Tout entretien avec un patient adolescent doit comporter des questions détaillées sur l’utilisation de substances psychotropes. Un patient qui admet avoir essayé plusieurs drogues est exposé à un risque plus élevé d’utilisation inappropriée ou d’abus de médicaments pour le TDAH qu’un patient ayant consommé uniquement de l’alcool et/ou du cannabis. Ces patients à risque élevé doivent subir une cure de désintoxication avant même que l’on envisage l’essai d’un médicament pour le TDAH. (Certains experts en toxicomanie insistent sur le fait que le patient doit être complètement «désintoxiqué» pendant une période déterminée, six mois par exemple, avant le début du traitement du TDAH. D’autres, dont l’auteur de ces lignes, estiment que de nombreux patients trouvent difficile de ne prendre aucune drogue s’ils ne reçoivent pas simultanément de médicament pour le TDAH.) Le TDAH étant un trouble héréditaire, on doit aussi explorer la possibilité d’un abus de substances psychotropes par les parents et, au besoin, traiter ces derniers avant de commencer à traiter le TDAH chez l’enfant. Environ la moitié des patients qui ont participé à notre programme ont un parent du premier degré qui abuse d’alcool ou d’autres drogues. Les patients souffrant à la fois du TDAH et d’un facteur de comorbidité comme un trouble de l’humeur ou des conduites sont aussi plus vulnérables.
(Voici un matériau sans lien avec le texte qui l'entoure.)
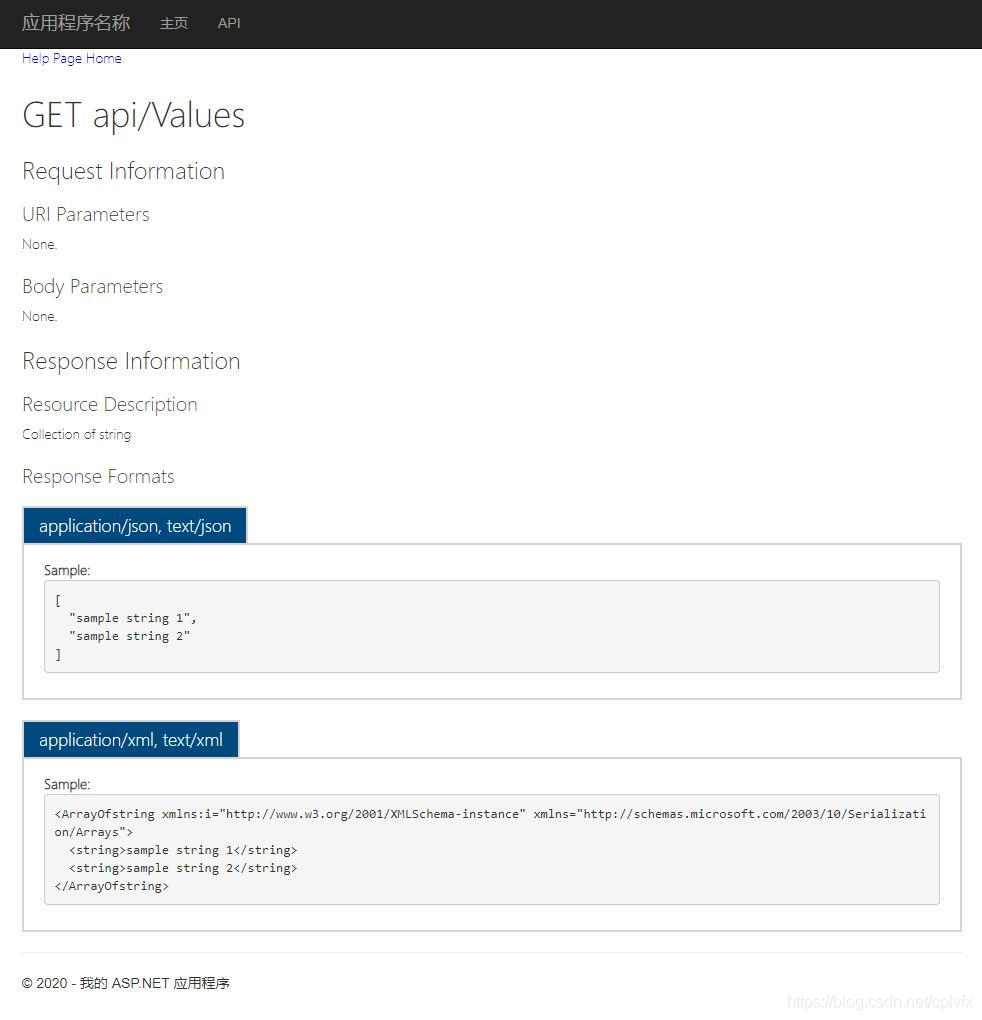982x1020 pixels.
Task: Follow the Help Page Home link
Action: 71,58

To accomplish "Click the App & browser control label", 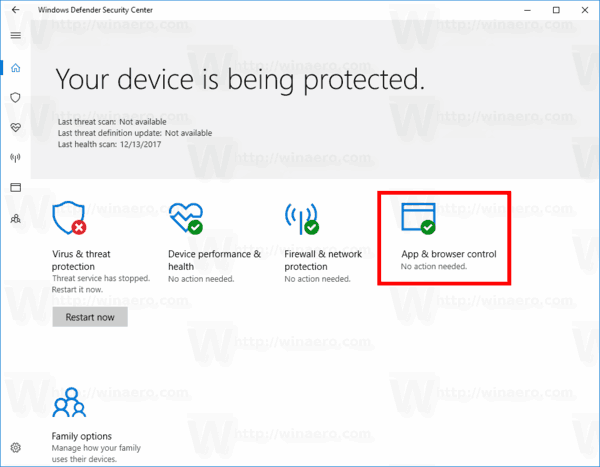I will pos(448,254).
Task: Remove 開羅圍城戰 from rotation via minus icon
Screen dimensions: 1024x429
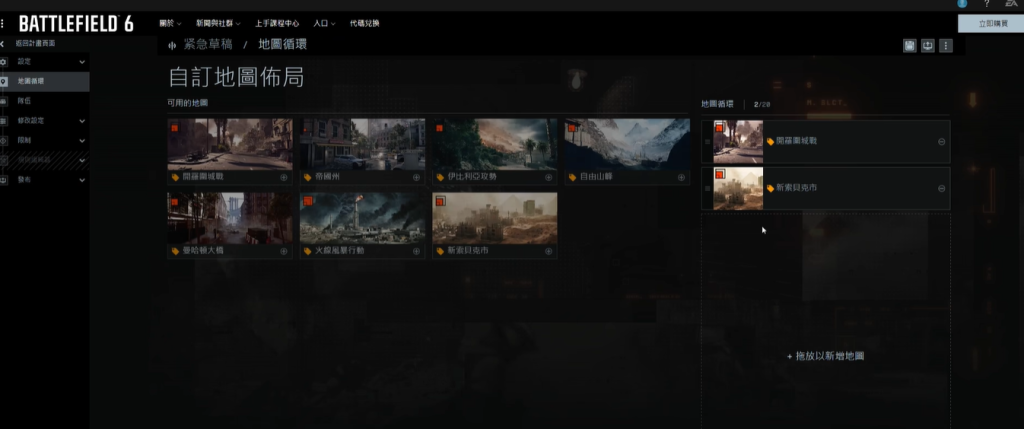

Le choix du médicament pourrait par ailleurs reposer en partie sur le risque d’utilisation inappropriée ou d’abus par le patient ou son entourage. Un agent non stimulant peut être utilisé. Si un stimulant s’impose, par contre, le méthylphénidate et les SMA existent en préparations à libération prolongée. Ces préparations permettent de maîtriser les symptômes pendant une plus longue période, par exemple 12 heures dans le cas des SMA à libération prolongée, contre six à huit heures pour la dextroamphétamine (Lignes directrices canadiennes pour le TDAH, CADDRA 2006). En outre, ces préparations diminuent considérablement le risque et l’attrait d’un abus, même si plusieurs capsules ou comprimés sont pris simultanément. Étant administrées par voie orale, ces préparations à libération prolongée se caractérisent par des paramètres pharmacocinétiques plus stables (absorption et augmentation de la concentration plus lentes, sans variabilité de l’effet imputable aux pics et aux creux plasmatiques) et n’induisent donc pas l’euphorie recherchée par les toxicomanes. En raison de leur composition complexe, ces préparations à libération prolongée sont difficiles à écraser ou à dissoudre pour administration par voie intranasale ou intraveineuse et pourraient donc constituer un meilleur choix lorsqu’il y a un risque d’abus, d’utilisation inappropriée ou de vente illégale.

RÉSUMÉ

Comme c’est le cas pour d’autres troubles chroniques, la réussite du traitement du TDAH repose sur un diagnostic précoce, un traitement optimal et la poursuite des traitements qui se sont révélés utiles chez un patient donné. Comme le TDAH non traité est un important facteur de risque de l’abus d’alcool et d’autres drogues, un traitement efficace administré tôt peut contribuer à réduire au minimum l’utilisation inappropriée et l’abus de médicaments, d’alcool et d’autres drogues. Les données actuelles confirment qu’il y a effectivement des cas d’utilisation inappropriée et d’abus des médicaments pour le TDAH, mais que ces problèmes sont beaucoup moins probables que l’abus d’autres substances comme l’alcool ou le cannabis. Pour atténuer le risque d’utilisation inappropriée ou d’abus, le médecin doit repérer les patients à risque, bien choisir le médicament qu’il prescrira et suivre ses patients de près. La sous-utilisation des médicaments pour le TDAH pourrait en fait être un problème plus aigu que l’utilisation inappropriée ou l’abus de ces agents.